A second look at array layouts

Introduction

A couple of years ago, while working on LLD, we noticed that a substantial part of the link time was spent applying relocations. That was expected, since applying relocations is the main task of a linker. A relocation in a .o file tells the linker to compute an expression and write the result in the final binary. The expression depends on what the relocation is. For example, for

int foo = 42;
int* bar = &foo;

The expression will be just the symbol value of foo. There are many other types of relocations. For example:

const char* a = "foo";

Produces a relocation that points to "foo" in the string table section in the .o. The linker has to map that to the position of "foo" in the combined string table section in the output binary. This type of relocation is common when producing binaries with debug info. To avoid looking up the same string multiple times, the linker does it only once and keeps a direct mapping from input position to output position.

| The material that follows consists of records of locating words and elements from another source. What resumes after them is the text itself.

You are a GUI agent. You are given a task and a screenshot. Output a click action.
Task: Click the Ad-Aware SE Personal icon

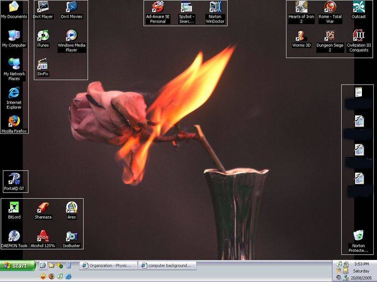point(157,8)
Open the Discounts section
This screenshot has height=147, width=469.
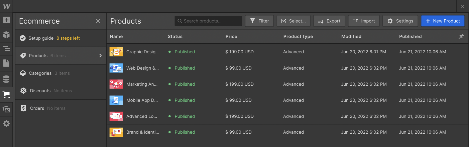coord(40,91)
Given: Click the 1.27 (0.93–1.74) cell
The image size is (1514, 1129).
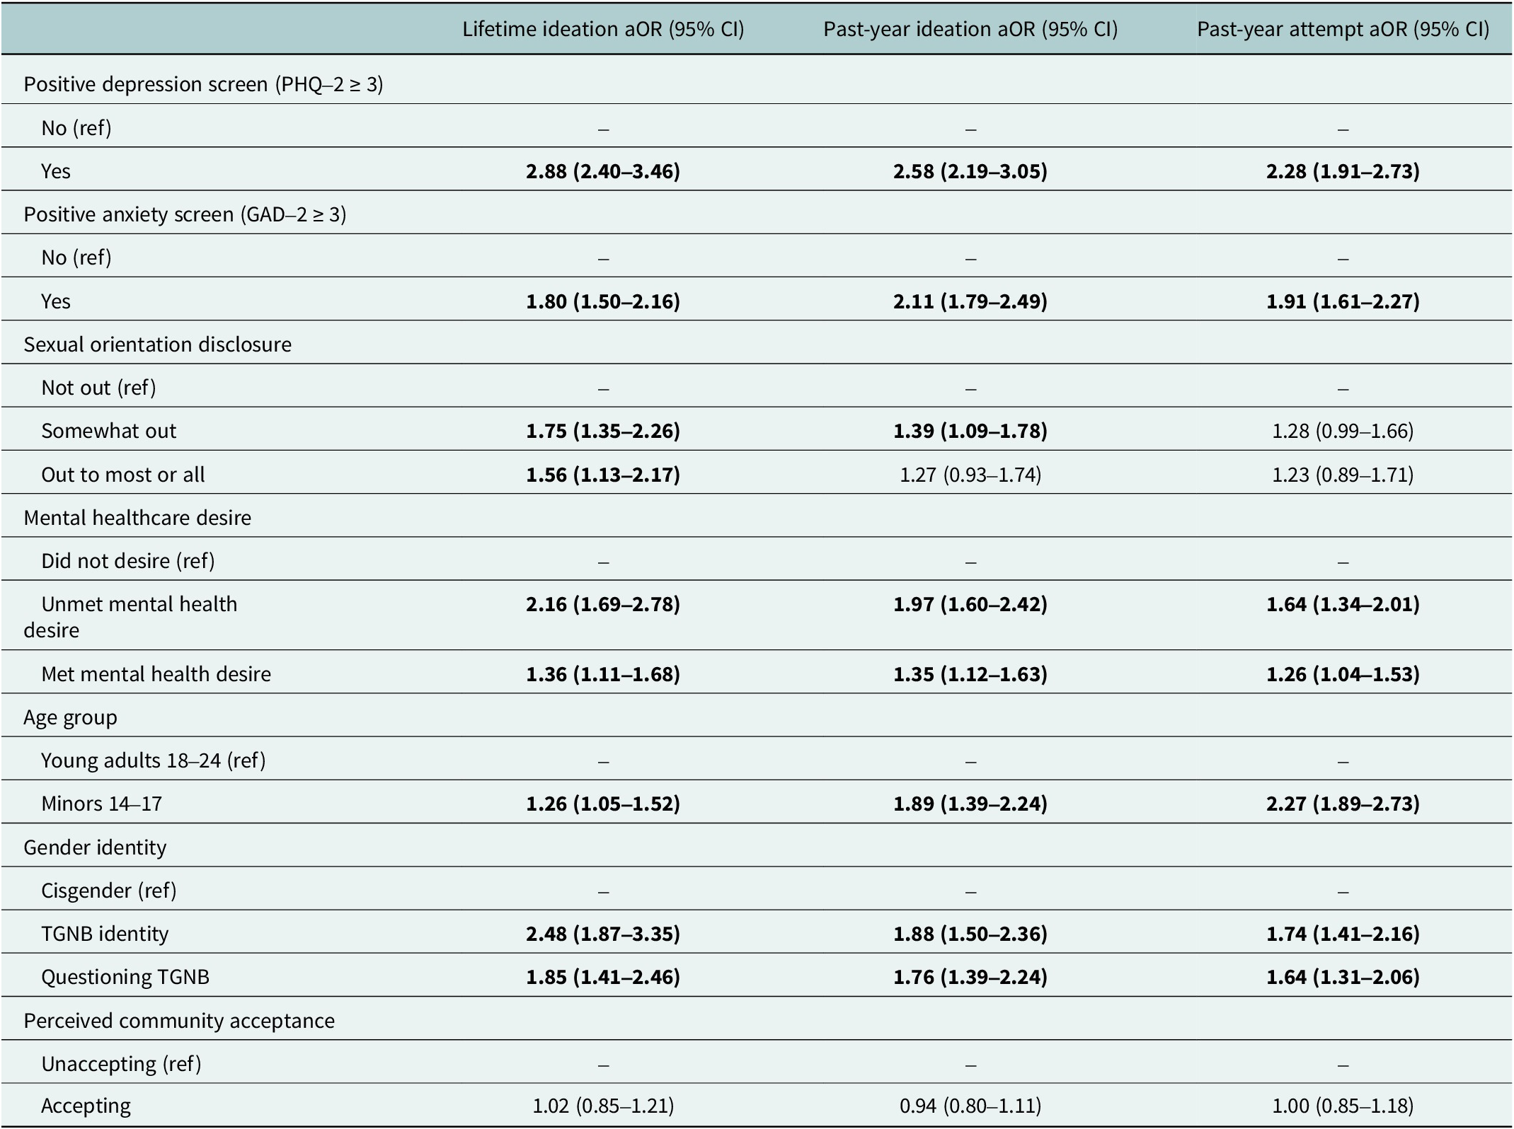Looking at the screenshot, I should point(970,475).
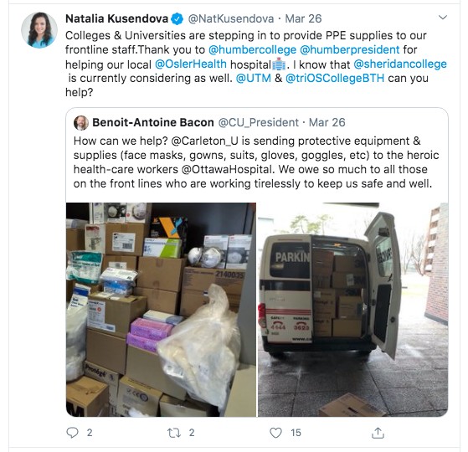Like the tweet with heart icon
468x452 pixels.
coord(275,433)
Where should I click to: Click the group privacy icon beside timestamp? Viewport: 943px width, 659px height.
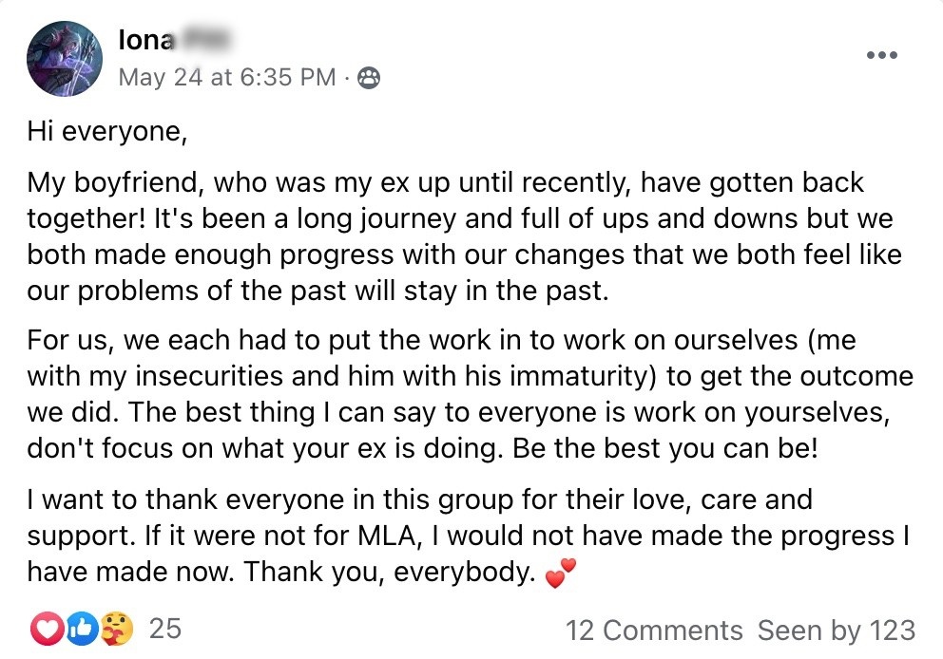369,78
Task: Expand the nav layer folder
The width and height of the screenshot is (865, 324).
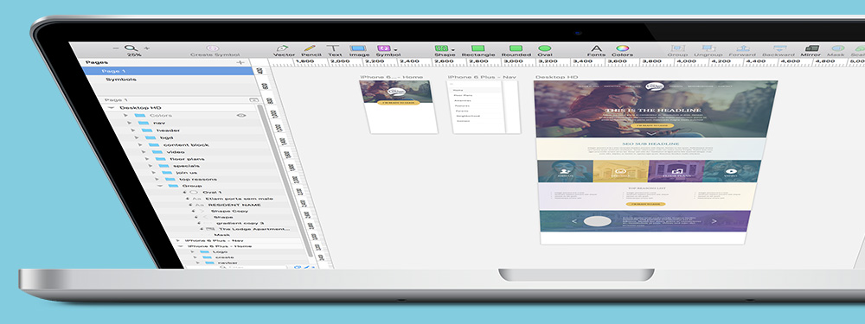Action: coord(129,123)
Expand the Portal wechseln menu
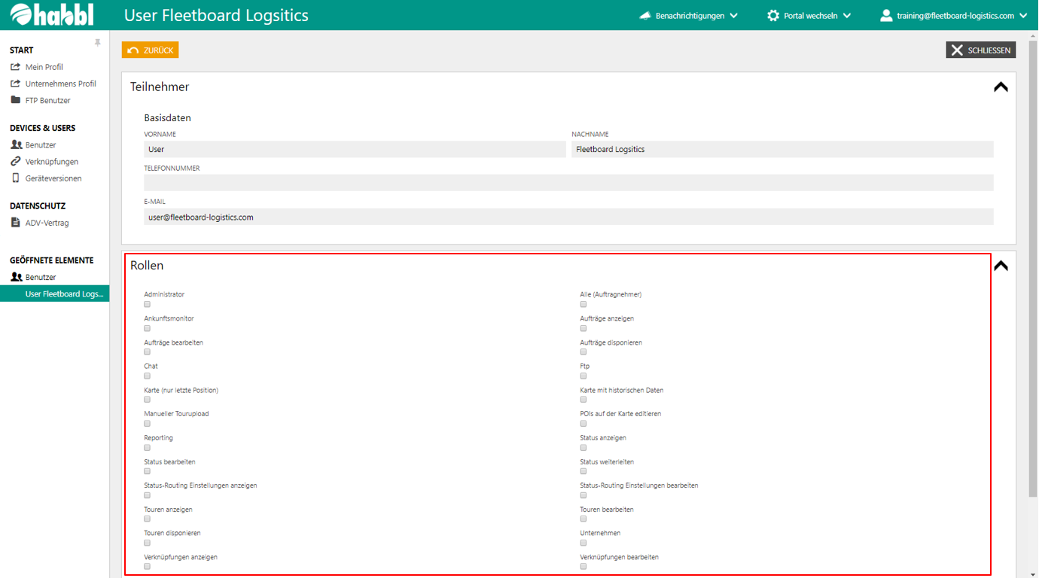The image size is (1039, 578). 809,16
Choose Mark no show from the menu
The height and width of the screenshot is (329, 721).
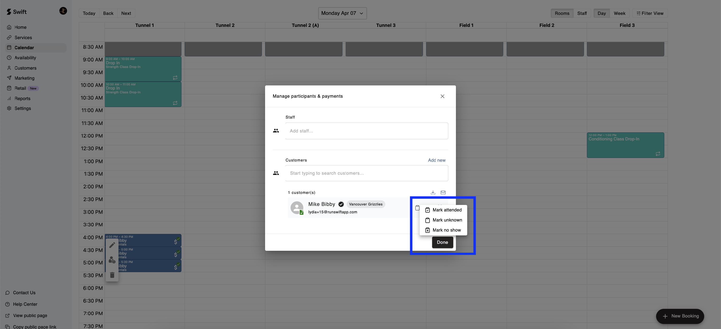pyautogui.click(x=446, y=230)
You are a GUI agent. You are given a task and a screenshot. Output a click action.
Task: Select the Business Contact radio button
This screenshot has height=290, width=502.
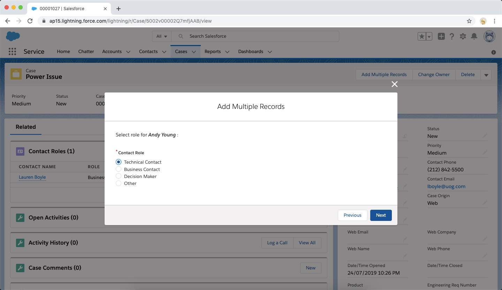[119, 169]
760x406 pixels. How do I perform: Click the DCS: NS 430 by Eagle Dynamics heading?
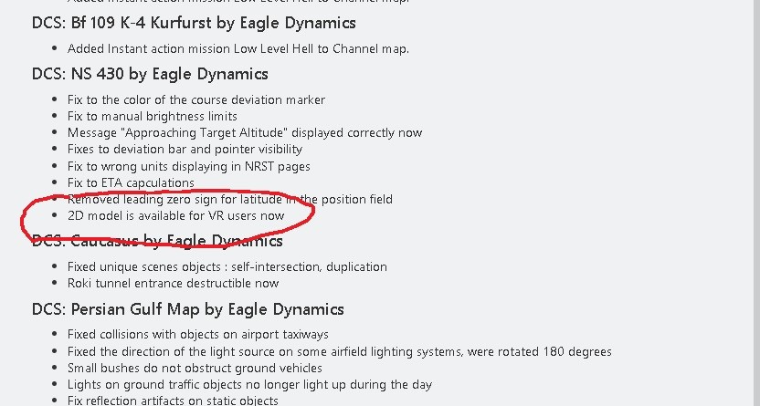(x=150, y=74)
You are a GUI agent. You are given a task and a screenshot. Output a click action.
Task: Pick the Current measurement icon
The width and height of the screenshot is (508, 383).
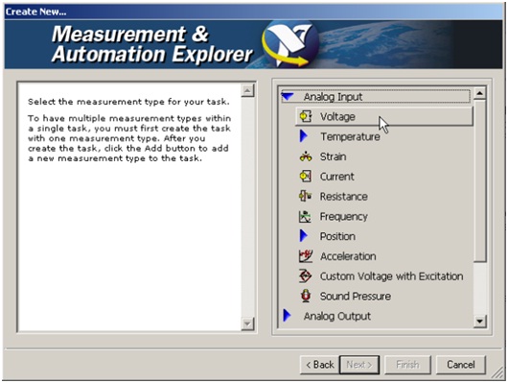[305, 177]
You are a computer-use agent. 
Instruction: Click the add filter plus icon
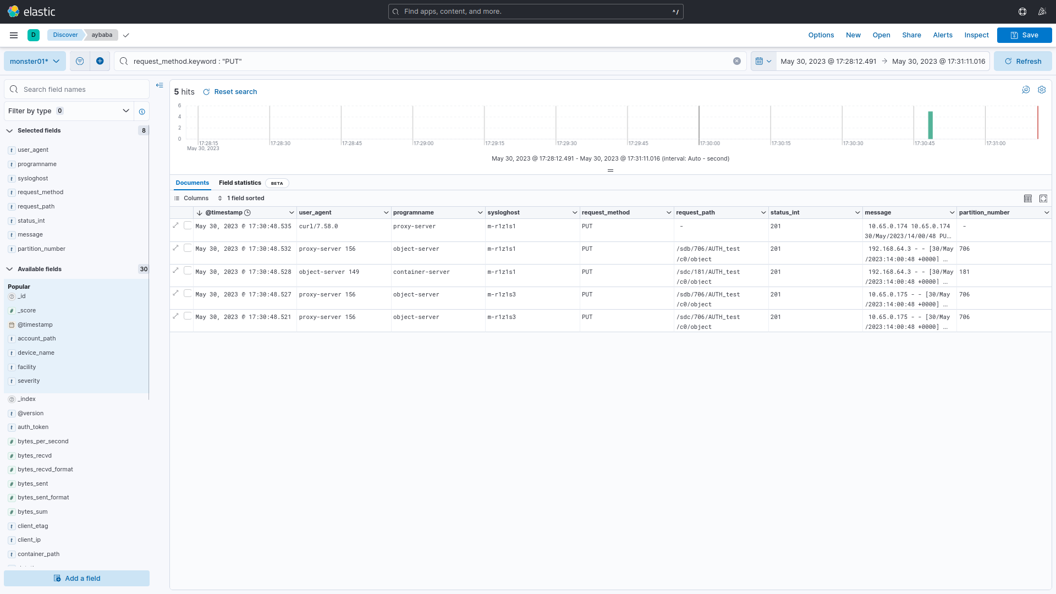(100, 61)
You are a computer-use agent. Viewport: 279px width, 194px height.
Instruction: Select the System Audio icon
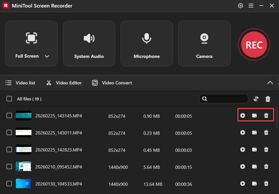click(89, 38)
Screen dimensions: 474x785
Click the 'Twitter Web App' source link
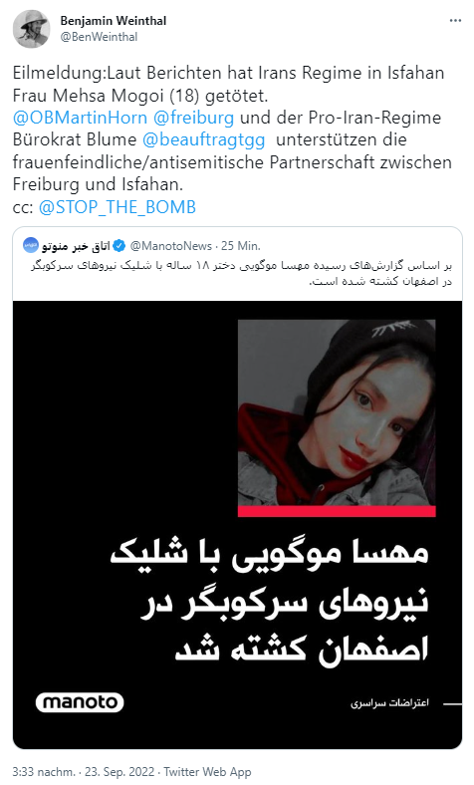click(207, 771)
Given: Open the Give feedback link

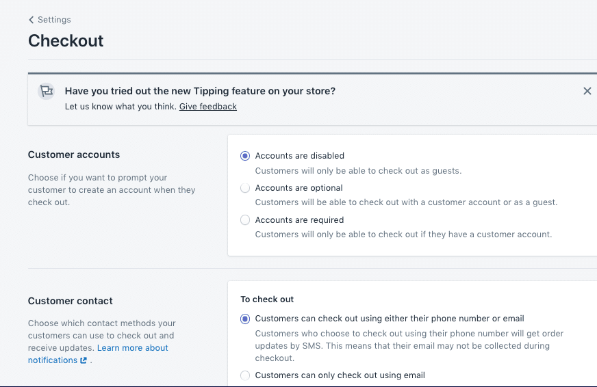Looking at the screenshot, I should [x=207, y=107].
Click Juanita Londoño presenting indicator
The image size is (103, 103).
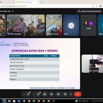[89, 11]
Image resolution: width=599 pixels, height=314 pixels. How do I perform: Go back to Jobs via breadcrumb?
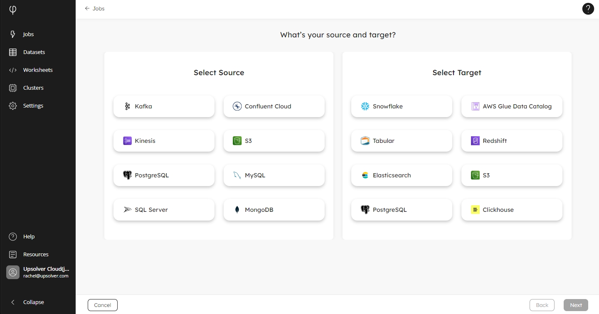[x=95, y=8]
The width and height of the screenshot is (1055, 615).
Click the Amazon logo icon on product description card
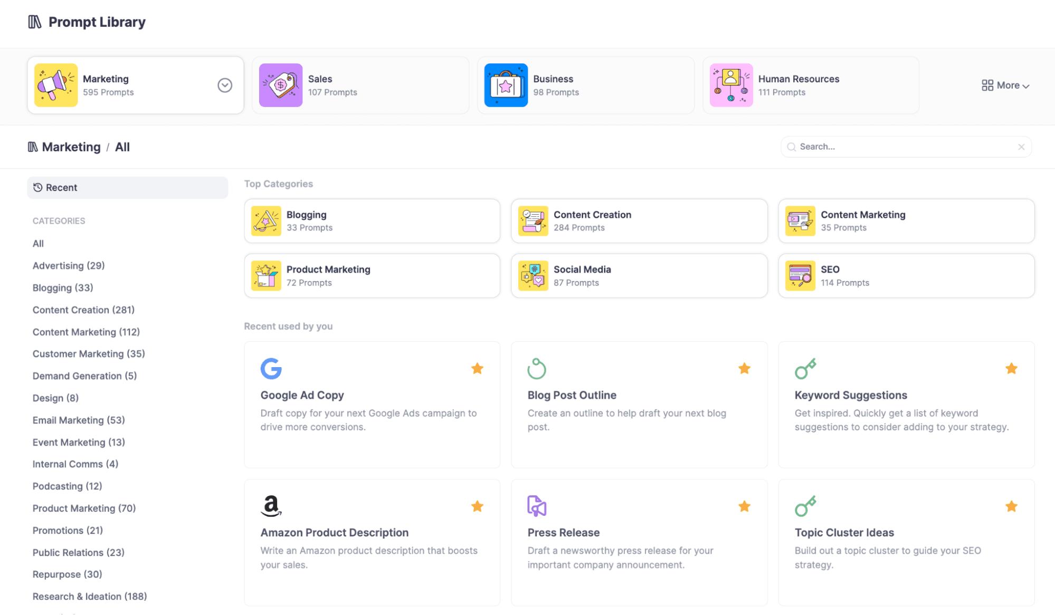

A natural way to implement that map is a sorted array with binary search. At the time we found that doing that makes that binary search one of the hottest pieces of code in the entire link. We solved the problem by using a hash table, but that increased the memory usage of the linker.

I got curious if there was something better than binary search and found the awesome paper Array Layouts for Comparison-Based Searching. The paper covers various layouts and all the code needed to reproduce the results is available.

For our case, the short answer is that binary search is the best option, but the implementation has to avoid unpredictable branches. The main technique for that is to use conditional moves in the body of the loop, since it is unpredictable whether the element we are looking for is in the first or second half of the array.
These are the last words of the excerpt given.